Marcelinho, como é conhecido, é casado com uma sobrinha de Pezão e foi levado coercitivamente para depor na Operação O Quinto do Ouro, que prendeu cinco conselheiros do Tribunal de Contas do Estado (TCE). O subsecretário é citado em depoimentos ao Ministério Público Federal (MPF) como um dos operadores do suposto esquema de corrupção que envolvia fornecedores do estado e conselheiros do TCE. Jonas Lopes Neto é filho do ex-presidente do Tribunal Jonas Lopes de Carvalho, que também firmou acordo de colaboração.

“Que Marcelinho, além dos R$ 150 mil recolhidos na Milano (empresa de alimentação), apresentou ao colaborador uma anotação indicando que teria arrecadado quase R$ 900 mil junto às demais empresas, mas teria utilizado a quantia para pagamento de despesas do governador Pezão”, disse Jonas Lopes Neto.

Sete empresas do setor foram alvos de mandados de busca e apreensão na semana passada.

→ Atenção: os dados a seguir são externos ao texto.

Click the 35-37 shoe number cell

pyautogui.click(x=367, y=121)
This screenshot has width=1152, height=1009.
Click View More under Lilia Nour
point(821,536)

Os delatores contaram que um dos braços do esquema envolveu a liberação de R$ 160 milhões, em 2016, de um fundo do TCE para o governo estadual, em função da crise financeira. A transferência ocorreu após a aprovação de uma lei na Assembleia Legislativa do Rio (Alerj) e foi direcionada para a Secretaria estadual de Administração Penitenciária (Seap) e ao Degase. Os órgãos, então, repassaram a verba às empresas que forneciam quentinhas para os presidiários.

PEZÃO NEGA ENVOLVIMENTO

Os conselheiros concordaram em ajudar desde que as companhias entregassem a eles 15% dos valores recebidos do governo estadual. Marcelinho, que já tinha uma relação estabelecida com as empresas, ficaria com 1% da quantia arrecadada. Em seu depoimento, Jonas Lopes Neto diz que Marcelinho “seria o operador de Pezão’.’ Em ofício que consta do inquérito aberto no Superior Tribunal de Justiça (STJ), a Polícia Federal (PF) classifica Marcelinho como “suposto operador” do governador.

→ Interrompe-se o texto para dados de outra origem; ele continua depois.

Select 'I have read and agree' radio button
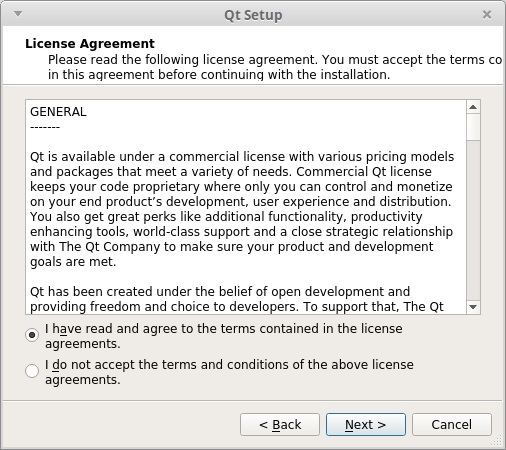The image size is (506, 450). (x=32, y=335)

A atuação do subsecretário gerou incômodo entre os integrantes do esquema. Segundo o depoimento do filho, Jonas Lopes de Carvalho questionou o secretário de Governo, Affonso Monnerat, sobre a interferência de Marcelinho nos repasses acertados entre as empresas e os conselheiros. Monnerat então respondeu que havia recebido a informação que o subsecretário não tinha a autorização de Pezão para recolher os valores.

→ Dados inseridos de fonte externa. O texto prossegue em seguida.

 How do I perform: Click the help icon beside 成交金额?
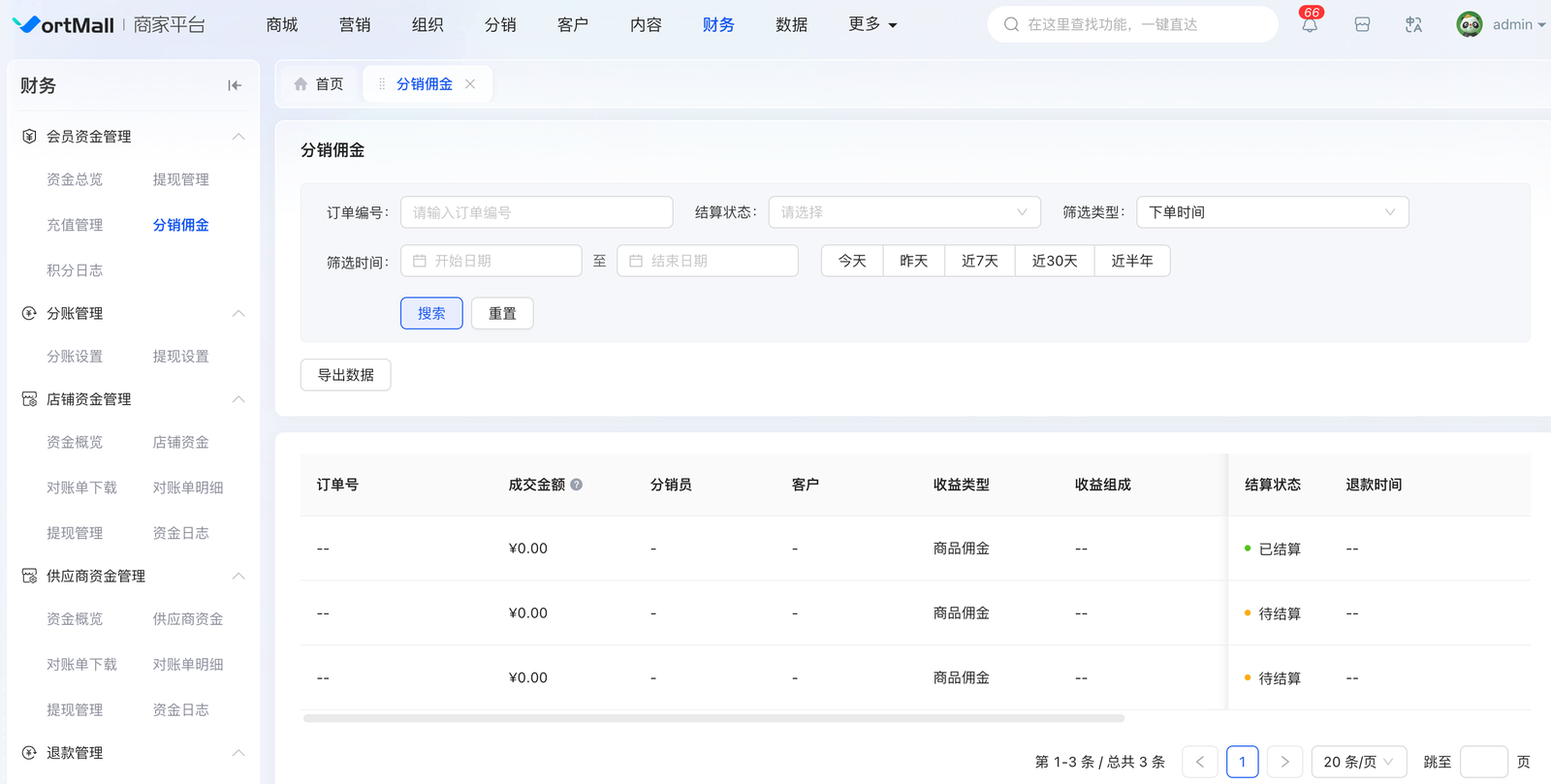click(x=577, y=485)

Em nota, o governador afirmou que “desconhece o teor das investigações”. Ele nega ter “recebido valores ilícitos ou autorizado qualquer pessoa a receber”. Pezão disse ainda que está “à disposição da Justiça para quaisquer esclarecimentos”. Marcelinho disse que “já prestou todos os esclarecimentos à Polícia Federal” e que “repudia as declarações mentirosas imputadas a ele”.

De acordo com os depoimentos, Pezão tinha conhecimento também de um outro ramo do esquema: o pagamento de 1% em propinas ao TCE sobre todas as obras orçadas acima de R$ 5 milhões. A suspeita de que o então subsecretário de Obras Hudson Braga — Pezão era vice-governador e ocupava a secretaria à época — estaria cobrando 2% dos contratos em nome do TCE levou à marcação de um jantar na casa de Pezão, no Leblon. Jonas Lopes de Carvalho contou que, no encontro, “Pezão acompanhou toda a reunião e dela participou ativamente, inclusive intervindo para acalmar as discussões iniciais”. O delator pontuou ainda que “toda a discussão sobre as vantagens indevidas pagas ao TCE foi feita às claras na presença de Pezão”. O conselheiro do TCE Aloysio Neves também participou do encontro. Em ofício direcionado ao ministro do STJ Félix Fischer, que determinou as prisões, a PF aponta um “possível conhecimento” de Pezão sobre a cobrança de 1% de propina em cima dos contratos.

REUNIÃO NO PALÁCIO

O ex-presidente do TCE contou também que se reuniu novamente com Pezão em 2015, no Palácio Guanabara. Segundo a delação premiada, Jonas Lopes “indagou quem falaria ao governo junto ao TCE”. Pezão respondeu que “seria Affonso Henrique Monnerat Alves da Cruz”, secretário de Governo. Ainda de acordo com o delator, com a expressão “falaria ao governo junto ao TCE”, ele e o governador entendiam ser uma referência aos acertos financeiros com os integrantes do TCE.

Em fevereiro, a Polícia Federal apontou em relatório indícios de que Pezão recebeu propina do suposto esquema de corrupção comandado pelo ex-governador Sérgio Cabral (PMDB). O nome do governador aparece em anotações encontradas na casa de Luiz Carlos Bezerra, apontado como operador de Cabral. De acordo com a PF, Pezão estaria ligado a repasses de propina de R$ 140 mil e um outro de R$ 50 mil.